Trying to Reduce Overdraw: How can I clip select screen areas?

I have a 2D game with multiple cameras. Screenshots shows overdraw rendering.

  1. First, I have a background effect camera at the lowest depth (-12) to render some particles of various sizes floating about to give a visual interest around the edges of the screen as opposed to just a solid color or static image. Screenshots are for the tvOS widescreen version. Please see image part A.

  2. On top of that, I have other cameras which draws my actual game objects. But that actual play area of my game is smaller than the screen and is fixed - never moves or changes size. I also know that everything that I draw there will be opaque -- none of the background layer effects will be visible through it. (Blue box represents actual play area): Please see image part B.

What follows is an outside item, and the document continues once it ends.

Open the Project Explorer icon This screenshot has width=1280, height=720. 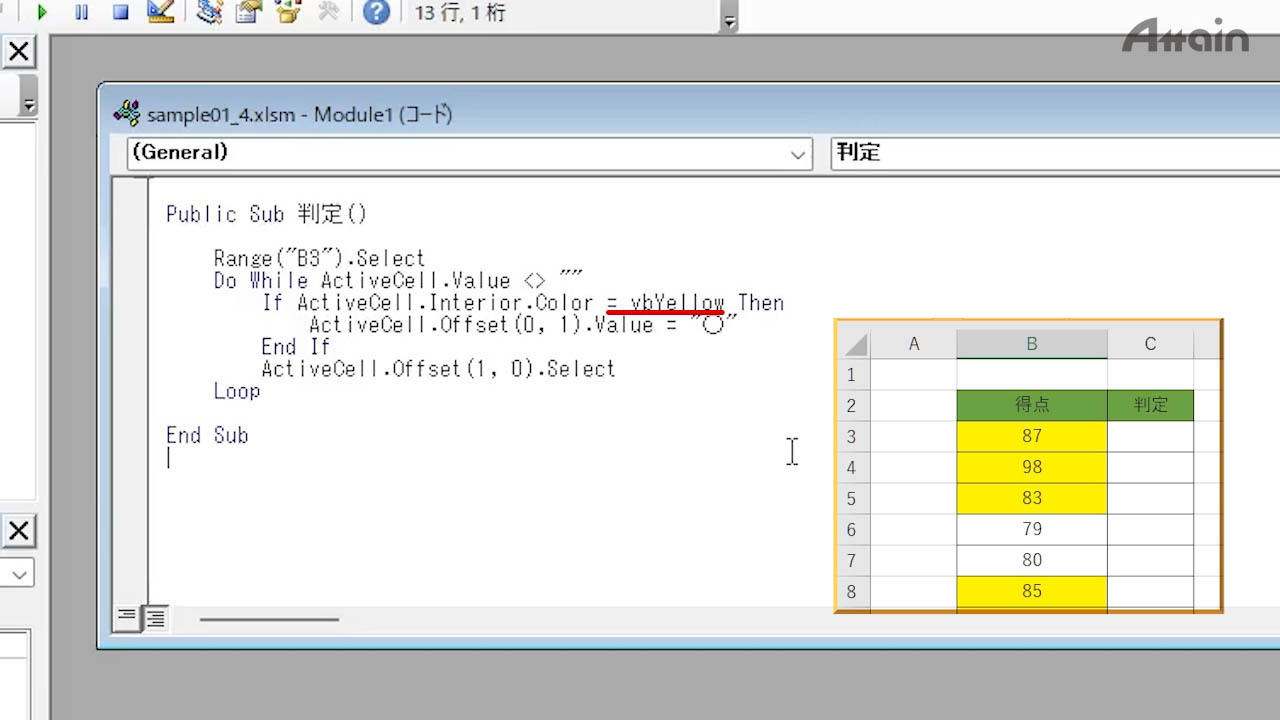[209, 13]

  3. As you can see, about of a third of the screen has needless overdraw. I've tried to program the background effect particles to float away and avoid the center but I can only do that so much before things look "weird" to me. Ideally, I'd like to find a way to tell the background effect camera to avoid/ignore a section of the screen where I know I will be rendering other stuff on top -- a custom shaped clipping area. My first thought would be to place a quad with a special "clipping shader" that tells the renderer "ignore pixels in this area. A black empty rectangle in the center is what I'd like my background effect camera to be able to do but without additional overdraw. Please see image part C.

How can I do this? If this can be done via a shader as I hope, can someone help write?

Thanks, Manny

alt text

overdraw-combo.jpg (357.9 kB)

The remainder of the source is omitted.